Diese Arbeit basiert auf einem dreigliedrigen Forschungsansatz, der die wechselseitigen Beziehungen zwischen akustisch/räumlichen Strukturen und der menschlichen Wahrnehmung aus der Perspektive der architektonischen Landschaftsgestaltung untersucht: zuerst theoretisch, dann analytisch und zuletzt aus gestalterischer Perspektive.
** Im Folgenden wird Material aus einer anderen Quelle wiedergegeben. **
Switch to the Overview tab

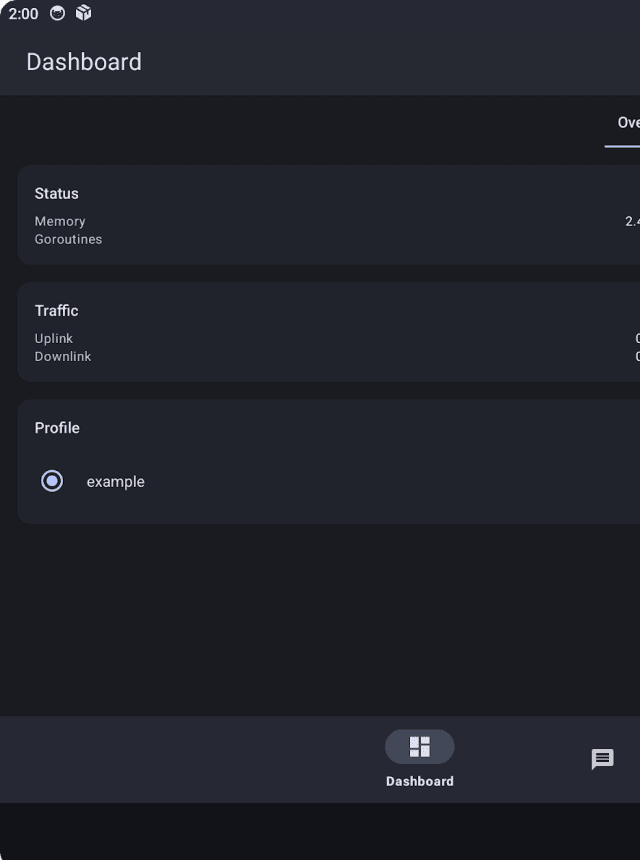click(x=627, y=123)
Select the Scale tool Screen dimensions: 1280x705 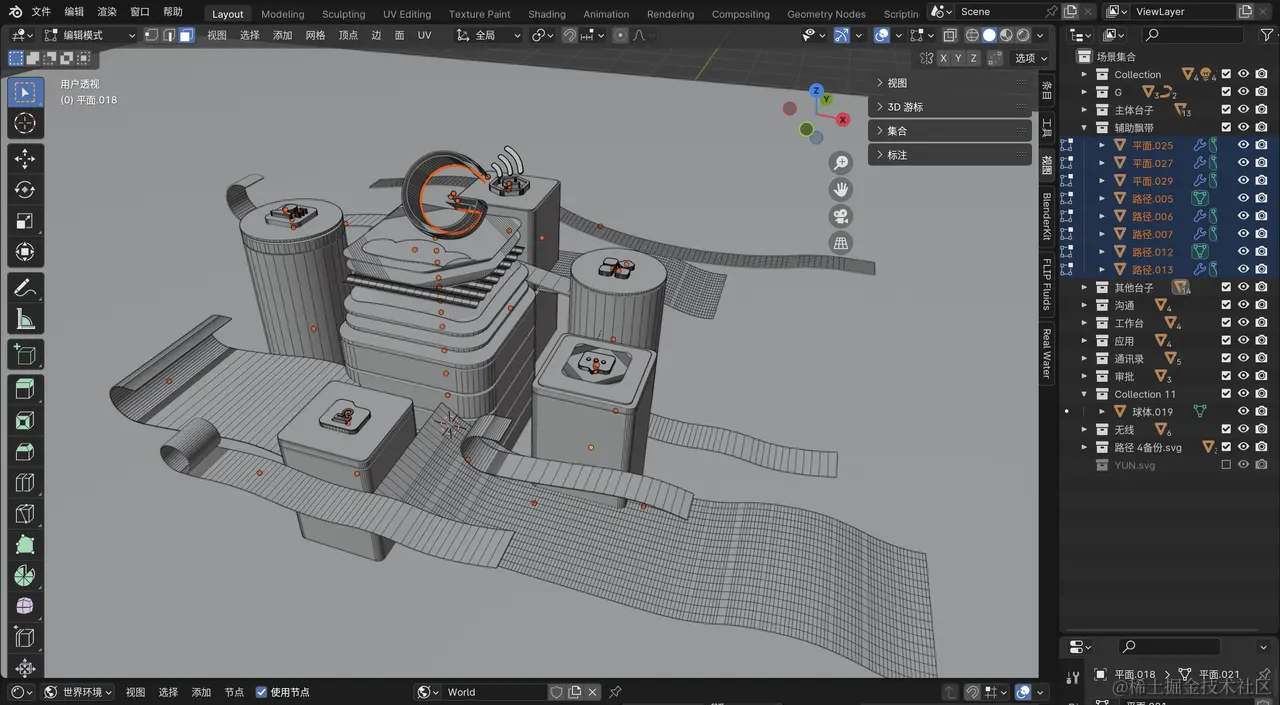25,221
Im ersten Schritt werden Modelle der akustischen Wahrnehmung aus der Perspektive verschiedener Disziplinen in Bezug auf ihre Bedeutung für die architektonische Landschaftsgestaltung analysiert. In diesem Zusammenhang ist es wichtig, die relevanten Beziehungen zwischen Akustik und Musik – der ältesten Disziplin der Klangforschung der Menschheit – herauszuarbeiten. Diese Untersuchung bildet die Basis für die analytischen Methoden, die für die Fallstudien im zweiten Teil der Arbeit entwickelt werden: durch die Untersuchung und Präsentation von akustischen Funktionen anhand historischer und zeitgenössischer Beispiele soll das gestalterische Potenzial der akustischen Dimension im komplexen Kontext eines realen gestalteten Raums aufzeigen.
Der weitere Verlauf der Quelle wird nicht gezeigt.